There’s a new company that just started up this year called Restoration Games.  Their mission is to find older games, tweak them to bring them up to modern design standards, and rerelease them into the wild.  The company is the brainchild of Justin D. Jacobson and Rob Daviau, and so far has been getting lots of positive buzz.  They’ve recently launched with three games, with more on the way (Fireball Island was announced at Gen Con last week).  So, let’s take a look.

image by BGG user JustinDJacobson

Downforce is a reimplementation of Top Race, published in 1996 and designed by none other than Wolfgang Kramer.  Actually, the system can be traced back to Tempo, which was Kramer’s first game, published in 1974.  That was kind of an abstract system that evolved into Niki Lauda’s Formel 1 (1980), Formel 1 Nürburgring (1985), Daytona 500 (1990), and Detroit-Cleveland Grand Prix (1986).  Downforce is a racing game that incorporates bidding and betting into its gameplay.

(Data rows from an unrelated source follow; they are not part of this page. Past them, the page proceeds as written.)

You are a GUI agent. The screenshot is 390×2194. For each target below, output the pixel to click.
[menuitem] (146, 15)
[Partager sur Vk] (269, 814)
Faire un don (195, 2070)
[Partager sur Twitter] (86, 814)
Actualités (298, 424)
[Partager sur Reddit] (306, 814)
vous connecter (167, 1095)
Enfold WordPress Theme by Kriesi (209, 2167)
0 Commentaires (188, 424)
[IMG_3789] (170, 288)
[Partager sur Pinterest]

The game begins with an auction for players to collect cars.  Cards have several racing lines of different colors on them, and players will be using the lines that are the same color as the driver up for bid to determine how much money they want to spend.  The winner gets the driver and a special power.  Once all six cars have been claimed by someone (everyone will get at least one and possibly more), this phase ends and drivers (speed 8) are added to their hand.  You’ll keep only one power card available.

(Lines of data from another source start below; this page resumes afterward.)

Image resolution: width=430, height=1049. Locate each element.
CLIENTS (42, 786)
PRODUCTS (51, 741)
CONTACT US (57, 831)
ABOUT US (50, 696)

On your turn, you play a card, then advance each car shown the number of spaces indicated. The cars must be moved in order.  Whenever the first car crosses a betting line, all players will secretly bet on who they think will win.  There are three betting lines, so you’ll be able to make three bets, each with diminishing returns for being correct.

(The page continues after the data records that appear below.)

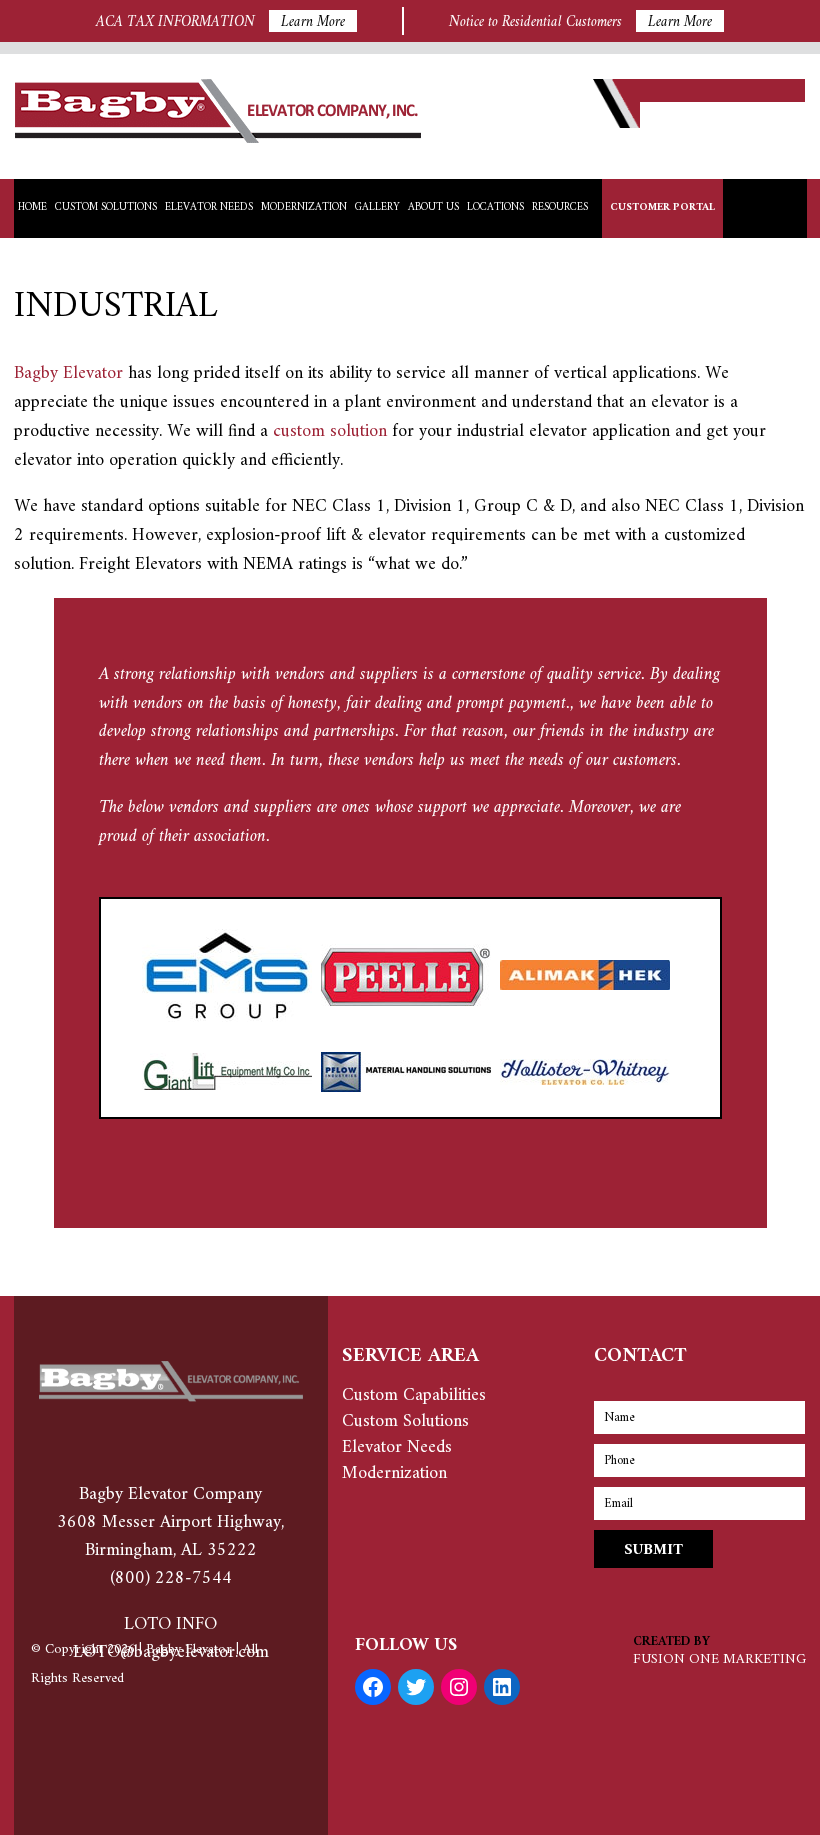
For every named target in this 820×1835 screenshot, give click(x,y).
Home (32, 207)
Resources (560, 207)
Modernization (304, 207)
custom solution (330, 431)
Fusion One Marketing (719, 1659)
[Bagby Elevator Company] (218, 138)
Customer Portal (662, 207)
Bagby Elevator (68, 373)
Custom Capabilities (414, 1395)
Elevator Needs (209, 207)
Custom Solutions (106, 207)
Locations (495, 207)
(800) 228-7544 (171, 1578)
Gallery (377, 207)
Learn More (313, 21)
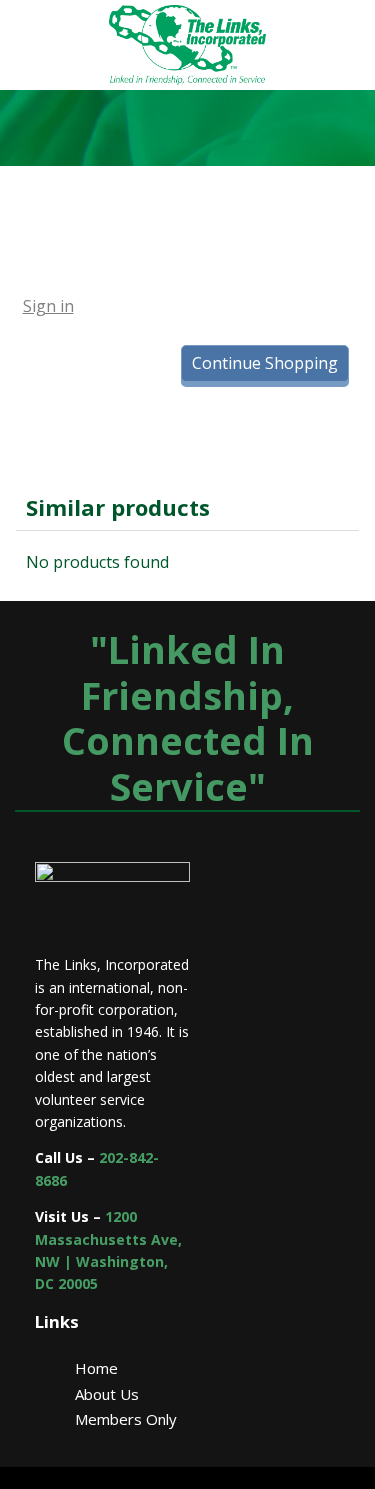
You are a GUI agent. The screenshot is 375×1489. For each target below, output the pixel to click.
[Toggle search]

Once all cars have crossed the finish line, you award payouts to owners for finishing in 1st-5th place (6th gets NOTHING).  You also get cash for having correct bets (1st-3rd), but you’ll have to subtract money from the initial auction from your final score.  The player with the most money wins.

image by BGG user jayahre

I have played Daytona 500 once before, and looking back at my notes, I was kind of meh about it.  I’m not really a racing fan, and I’m definitely not an auction fan.  However, this is one I think I’d probably give a try.  It seems like fun, and the components look great.  People really seem to be loving it as well.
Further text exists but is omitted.